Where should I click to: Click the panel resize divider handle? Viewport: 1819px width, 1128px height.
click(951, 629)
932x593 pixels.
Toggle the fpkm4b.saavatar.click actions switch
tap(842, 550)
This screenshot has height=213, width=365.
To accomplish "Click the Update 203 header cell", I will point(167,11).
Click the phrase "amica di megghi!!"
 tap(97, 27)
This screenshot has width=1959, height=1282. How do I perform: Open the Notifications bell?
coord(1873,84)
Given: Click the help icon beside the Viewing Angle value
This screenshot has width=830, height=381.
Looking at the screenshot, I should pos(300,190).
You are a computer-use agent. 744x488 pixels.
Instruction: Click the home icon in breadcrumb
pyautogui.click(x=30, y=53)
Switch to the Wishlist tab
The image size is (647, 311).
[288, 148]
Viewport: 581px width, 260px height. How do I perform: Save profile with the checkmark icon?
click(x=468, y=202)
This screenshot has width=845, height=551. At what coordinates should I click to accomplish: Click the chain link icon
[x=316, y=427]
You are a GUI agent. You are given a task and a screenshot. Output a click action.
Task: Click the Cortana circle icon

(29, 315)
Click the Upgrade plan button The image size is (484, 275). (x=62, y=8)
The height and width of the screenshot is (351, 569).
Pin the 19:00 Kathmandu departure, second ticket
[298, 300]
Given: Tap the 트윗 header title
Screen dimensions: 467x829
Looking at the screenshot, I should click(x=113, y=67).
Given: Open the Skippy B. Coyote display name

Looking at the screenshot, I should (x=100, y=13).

┄┄┄┄┄┄┄┄┄┄

● GIVEN INSTRUCTION:
Copy the records verbatim, starting with the line that contains "This screenshot has height=213, width=365." and continuing through the end of the records.

● TASK RESPONSE:
This screenshot has height=213, width=365.
To accomplish "Click the Update 203 header cell", I will point(167,11).
Click the phrase "amica di megghi!!"
 tap(97, 27)
This screenshot has width=1959, height=1282. How do I perform: Open the Notifications bell?
coord(1873,84)
Given: Click the help icon beside the Viewing Angle value
This screenshot has width=830, height=381.
Looking at the screenshot, I should pos(300,190).
You are a computer-use agent. 744x488 pixels.
Instruction: Click the home icon in breadcrumb
pyautogui.click(x=30, y=53)
Switch to the Wishlist tab
The image size is (647, 311).
[288, 148]
Viewport: 581px width, 260px height. How do I perform: Save profile with the checkmark icon?
click(x=468, y=202)
This screenshot has width=845, height=551. At what coordinates should I click to accomplish: Click the chain link icon
[x=316, y=427]
You are a GUI agent. You are given a task and a screenshot. Output a click action.
Task: Click the Cortana circle icon

(29, 315)
Click the Upgrade plan button The image size is (484, 275). (x=62, y=8)
The height and width of the screenshot is (351, 569).
Pin the 19:00 Kathmandu departure, second ticket
[298, 300]
Given: Tap the 트윗 header title
Screen dimensions: 467x829
Looking at the screenshot, I should click(x=113, y=67).
Given: Open the Skippy B. Coyote display name

Looking at the screenshot, I should (x=100, y=13).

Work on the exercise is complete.